Home Alone
“No,” my friend Evan said after I made a casual comment about going home for Thanksgiving and Christmas. We were working as kitchen staff over the summer when the topic of college breaks arose. “You don’t want to go home for Thanksgiving.”
I looked up from the stack of dirty pots before me and raised an eyebrow. “Why not?”
“Because you’ll waste a lot of money.”
I put down a newly-rinsed skillet and leaned on the edge of the sink. Evan had already had a year of college, so I was interested in any piece of advice he could offer. “What do you mean?”
“Last year I spent like two hundred dollars on a flight home and back, and then I had to pay another two hundred to go home two weeks later for Christmas.” Evan picked up the skillet and started scrubbing it with a soapy sponge. “The way I see it, you should either go home for Thanksgiving, or go home for Christmas, and since you can’t stay at school for Christmas…”
“I should probably stay at school for Thanksgiving,” I told my mom over the phone a few weeks ago, months after Evan had given me the budget-saving advice.
She wasn’t very happy to hear that.

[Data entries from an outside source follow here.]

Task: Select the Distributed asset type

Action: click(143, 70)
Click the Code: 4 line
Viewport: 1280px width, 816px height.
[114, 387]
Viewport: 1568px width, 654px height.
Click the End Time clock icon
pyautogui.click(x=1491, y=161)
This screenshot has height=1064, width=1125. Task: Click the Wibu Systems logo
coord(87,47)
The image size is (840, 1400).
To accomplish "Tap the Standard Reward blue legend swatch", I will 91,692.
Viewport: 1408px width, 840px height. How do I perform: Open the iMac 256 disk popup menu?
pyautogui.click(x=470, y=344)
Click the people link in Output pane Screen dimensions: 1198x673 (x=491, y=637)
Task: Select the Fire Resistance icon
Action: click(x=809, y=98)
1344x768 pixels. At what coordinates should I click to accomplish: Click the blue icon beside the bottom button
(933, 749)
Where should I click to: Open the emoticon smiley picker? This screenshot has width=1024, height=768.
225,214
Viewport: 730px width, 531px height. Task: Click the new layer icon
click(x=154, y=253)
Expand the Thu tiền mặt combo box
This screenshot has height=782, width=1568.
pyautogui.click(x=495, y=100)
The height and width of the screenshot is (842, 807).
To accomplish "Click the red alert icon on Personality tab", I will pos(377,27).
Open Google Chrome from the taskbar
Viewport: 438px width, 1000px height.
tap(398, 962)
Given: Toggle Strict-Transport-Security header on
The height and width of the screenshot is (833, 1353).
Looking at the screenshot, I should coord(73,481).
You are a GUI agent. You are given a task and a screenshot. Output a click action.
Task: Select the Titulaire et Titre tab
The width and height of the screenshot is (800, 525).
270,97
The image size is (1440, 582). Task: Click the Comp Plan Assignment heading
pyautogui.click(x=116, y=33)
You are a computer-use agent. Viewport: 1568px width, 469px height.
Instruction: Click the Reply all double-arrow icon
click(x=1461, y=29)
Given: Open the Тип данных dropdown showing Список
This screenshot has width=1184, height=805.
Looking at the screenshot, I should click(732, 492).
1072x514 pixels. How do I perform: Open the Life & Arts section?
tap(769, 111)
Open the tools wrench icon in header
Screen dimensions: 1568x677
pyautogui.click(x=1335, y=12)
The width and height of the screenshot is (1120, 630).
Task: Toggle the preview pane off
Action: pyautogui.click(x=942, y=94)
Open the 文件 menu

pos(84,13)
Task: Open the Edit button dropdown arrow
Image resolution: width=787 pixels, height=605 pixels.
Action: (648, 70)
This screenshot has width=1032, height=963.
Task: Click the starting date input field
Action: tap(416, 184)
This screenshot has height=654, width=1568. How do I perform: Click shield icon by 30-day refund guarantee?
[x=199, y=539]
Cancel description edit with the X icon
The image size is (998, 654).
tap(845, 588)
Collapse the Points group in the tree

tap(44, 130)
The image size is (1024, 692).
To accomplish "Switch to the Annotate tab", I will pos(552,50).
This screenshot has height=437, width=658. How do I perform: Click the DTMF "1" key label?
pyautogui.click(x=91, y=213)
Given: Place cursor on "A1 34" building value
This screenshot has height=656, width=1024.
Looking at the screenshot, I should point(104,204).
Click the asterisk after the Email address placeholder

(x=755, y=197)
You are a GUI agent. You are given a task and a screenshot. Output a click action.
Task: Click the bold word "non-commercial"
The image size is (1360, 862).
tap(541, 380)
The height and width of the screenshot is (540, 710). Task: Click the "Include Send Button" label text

Though she tried to find holes in my reasoning, I eventually wore her down, convincing even myself that staying on campus was the best option.
As the holiday crept closer and my friends planned their trips home, I began to plan how I was going to divide the work I had to complete over the three days I wouldn’t have to go to class. I looked over my schedule with anticipation – ready to complete as many assignments as humanly possible.
On the first morning I the break, I crawled out of bed after a beautiful eleven-hour sleep and wrote three reports for Earth Science and two papers for Cycling. Then I slacked off. Instead of spending the remainder of the day doing work, I spent it watching multiple hours of television. I tried to get back on track, but I just couldn’t. My brain had shut down and it had no intention of turning back on.
Thanksgiving Day was… interestingly depressing. My mother called me repeatedly to tell me what she was cooking, who was coming, and to make sure that I was still alive. My sister and I spent the entire day texting each other innocuous insults (she disowned me – that was actually the highlight of my day). And when someone called around dinner time, I could hear the whole family talking around the table. I felt like I was the kid from Home Alone. He thought that spending the holidays alone would be great, but found out that he’d rather spend it with his family instead.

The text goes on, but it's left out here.